Opened 8 years ago

Closed 8 years ago

Last modified 8 years ago

#1063 closed defect (not a bug)

Collections don't accept Numpy arrays with mismatched type

Reported by: Tristan Croll Owned by: Tom Goddard
Priority: moderate Milestone:
Component: Core Version:
Keywords: Cc:
Blocked By: Blocking:
Notify when closed: Platform: all
Project: ChimeraX

Description

import numpy
m = session.models.list()[0]
m.atoms.coords = m.atoms.coords.astype(numpy.float32)
---------------------------------------------------------------------------
ArgumentError                             Traceback (most recent call last)
<ipython-input-3-98d541f0a9d6> in <module>()
----> 1 m.atoms.coords = m.atoms.coords.astype(numpy.float32)

~/apps/chimerax/lib/python3.6/site-packages/chimerax/core/atomic/molc.py in set_prop(self, values)
    194                     va[:] = values
    195                     v = pointer(va)
--> 196                 cset(self._c_pointers, n, v)
    197 
    198         return property(get_prop, set_prop, doc = doc)

ArgumentError: argument 3: <class 'TypeError'>: expected LP_c_double instance instead of LP_c_float

This came up for me because I have a Collection class with a 64-bit cvec_property that uses Atoms.elements.masses (which returns a float32 array) as an input to calculate spring constants. Of course I can cast it to the required type myself, but would it be better to change line 181 of molc.py to the following?

                if isinstance(values,ndarray) and values.ndim == vdim and values.dtype == value_type:

Change History (7)

comment:1 by Tom Goddard, 8 years ago

Copying numpy arrays is surprisingly expensive. The current ctypes design was intentional to obtain the best performance so you will not get implicit copies slowing down your code that you never detect. Instead you have to explicitly cast the numpy array to the correct type (xyz.astype(float32)) and that makes you aware of the performance issue and often you can then make a float32 array in the first place and avoid the copy.

So I'm not keen on adding implicit type conversions in the array interfaces that are intended to give high speed.

But there is an unpleasant wrinkle to this. The actual atom coordinates in ChimeraX C++ are float64, but the Python interface only accepts float32. Sometimes you really want float64 in Python (maybe it is what is natively used in OpenMM). So really it should be possible to set atom coordinates from Python with float64 or float32. In fact maybe it should only accept float64. I'm not sure if float32 offers significantly better performance (reduced memory bandwidth or faster floating point arithmetic) than float 64. If Python can pass float64 atom coordinates to C++ you will of course want to also be able to get float64 coordinates. It is a bit ugly to choose between float32 and float64 value types when getting coordinates -- we certainly would want to use the right default so most developers never need to know about this esoterica.
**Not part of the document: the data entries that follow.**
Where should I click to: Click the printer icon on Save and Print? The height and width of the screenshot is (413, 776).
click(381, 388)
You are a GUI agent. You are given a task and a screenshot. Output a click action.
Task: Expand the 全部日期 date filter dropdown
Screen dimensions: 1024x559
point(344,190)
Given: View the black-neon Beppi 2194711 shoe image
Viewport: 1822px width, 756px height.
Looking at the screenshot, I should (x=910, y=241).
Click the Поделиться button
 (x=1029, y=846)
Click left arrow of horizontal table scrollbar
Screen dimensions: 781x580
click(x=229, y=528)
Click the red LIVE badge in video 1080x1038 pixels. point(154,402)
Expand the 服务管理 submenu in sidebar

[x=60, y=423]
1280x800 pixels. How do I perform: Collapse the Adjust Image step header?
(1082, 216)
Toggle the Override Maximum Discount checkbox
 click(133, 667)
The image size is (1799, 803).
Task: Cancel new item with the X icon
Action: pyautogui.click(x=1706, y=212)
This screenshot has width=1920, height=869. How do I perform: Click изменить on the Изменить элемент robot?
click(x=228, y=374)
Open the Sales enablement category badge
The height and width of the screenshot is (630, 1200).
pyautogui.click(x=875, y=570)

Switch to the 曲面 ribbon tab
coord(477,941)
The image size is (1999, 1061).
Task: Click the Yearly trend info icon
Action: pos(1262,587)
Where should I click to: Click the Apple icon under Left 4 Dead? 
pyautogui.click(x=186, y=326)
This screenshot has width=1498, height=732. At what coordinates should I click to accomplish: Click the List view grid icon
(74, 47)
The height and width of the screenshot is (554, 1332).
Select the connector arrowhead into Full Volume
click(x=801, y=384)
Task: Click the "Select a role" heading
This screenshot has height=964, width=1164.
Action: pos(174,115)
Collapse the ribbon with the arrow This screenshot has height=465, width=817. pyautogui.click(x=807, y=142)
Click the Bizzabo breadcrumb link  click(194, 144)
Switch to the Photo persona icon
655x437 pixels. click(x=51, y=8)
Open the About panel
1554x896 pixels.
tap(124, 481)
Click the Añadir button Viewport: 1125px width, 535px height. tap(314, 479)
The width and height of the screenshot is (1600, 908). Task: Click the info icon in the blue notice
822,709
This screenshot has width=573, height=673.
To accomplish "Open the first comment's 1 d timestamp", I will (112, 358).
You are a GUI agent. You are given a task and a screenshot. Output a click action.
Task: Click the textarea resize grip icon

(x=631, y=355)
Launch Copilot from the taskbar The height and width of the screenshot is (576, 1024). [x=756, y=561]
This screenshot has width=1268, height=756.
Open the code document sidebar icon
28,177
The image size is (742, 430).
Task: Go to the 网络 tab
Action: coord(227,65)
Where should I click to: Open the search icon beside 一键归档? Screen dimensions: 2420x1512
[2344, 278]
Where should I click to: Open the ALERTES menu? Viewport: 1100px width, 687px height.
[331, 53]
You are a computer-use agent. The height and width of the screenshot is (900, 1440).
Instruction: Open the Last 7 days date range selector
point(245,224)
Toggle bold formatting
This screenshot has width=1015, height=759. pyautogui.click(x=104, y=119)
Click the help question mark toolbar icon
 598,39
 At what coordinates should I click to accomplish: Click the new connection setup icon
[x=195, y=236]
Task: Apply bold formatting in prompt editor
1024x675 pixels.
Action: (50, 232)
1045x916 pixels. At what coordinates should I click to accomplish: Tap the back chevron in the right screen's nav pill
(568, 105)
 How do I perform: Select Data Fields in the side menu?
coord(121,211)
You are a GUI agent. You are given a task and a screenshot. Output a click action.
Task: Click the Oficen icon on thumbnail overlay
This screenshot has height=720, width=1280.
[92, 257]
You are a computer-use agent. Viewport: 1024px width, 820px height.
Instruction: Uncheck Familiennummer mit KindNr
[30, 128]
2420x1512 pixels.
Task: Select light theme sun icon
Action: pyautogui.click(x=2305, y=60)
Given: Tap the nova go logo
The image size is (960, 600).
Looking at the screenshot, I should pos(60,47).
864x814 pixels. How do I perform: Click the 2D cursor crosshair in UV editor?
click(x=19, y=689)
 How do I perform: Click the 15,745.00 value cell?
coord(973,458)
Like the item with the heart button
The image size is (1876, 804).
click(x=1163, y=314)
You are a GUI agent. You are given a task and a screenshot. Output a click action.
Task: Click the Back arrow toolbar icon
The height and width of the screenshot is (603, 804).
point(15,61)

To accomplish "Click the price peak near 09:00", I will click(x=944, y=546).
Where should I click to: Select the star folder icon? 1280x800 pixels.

You are concerned about speed. Perhaps you have an opinion about whether float32 or float64 coordinates are a better default in Python.

in reply to:  2 ; comment:2 by tic20@…, 8 years ago

Actually, the coordinates are now passed to Python as a float64 array 
(just checked). Not sure when that was changed, but I think it was a 
while back. Most other properties are still float32.

While tuning my C++ Ramachandran/rotamer interpolator I did do some 
comparisons of float/double performance (running over tens of thousands 
to millions of interpolations). The performance difference was 
negligible (in keeping with this StackExchange post: 
https://stackoverflow.com/questions/3426165/is-using-double-faster-than-float 
- there's no difference in arithmetic speed, only memory bandwidth), so 
I decided to standardise on double for all my C++ classes (except where 
interfacing with existing ChimeraX float functions).  Double is 
certainly a more "natural" fit to Python, which doesn't have a 32-bit 
floating point type outside of Numpy.

On 2018-03-20 19:15, ChimeraX wrote:

comment:3 by Tom Goddard, 8 years ago

My previous comment was mostly wrong. ChimeraX Atoms.coords uses float64 for getting and setting and not float32. That is probably good because the C++ also uses float64 for the atom coordinates.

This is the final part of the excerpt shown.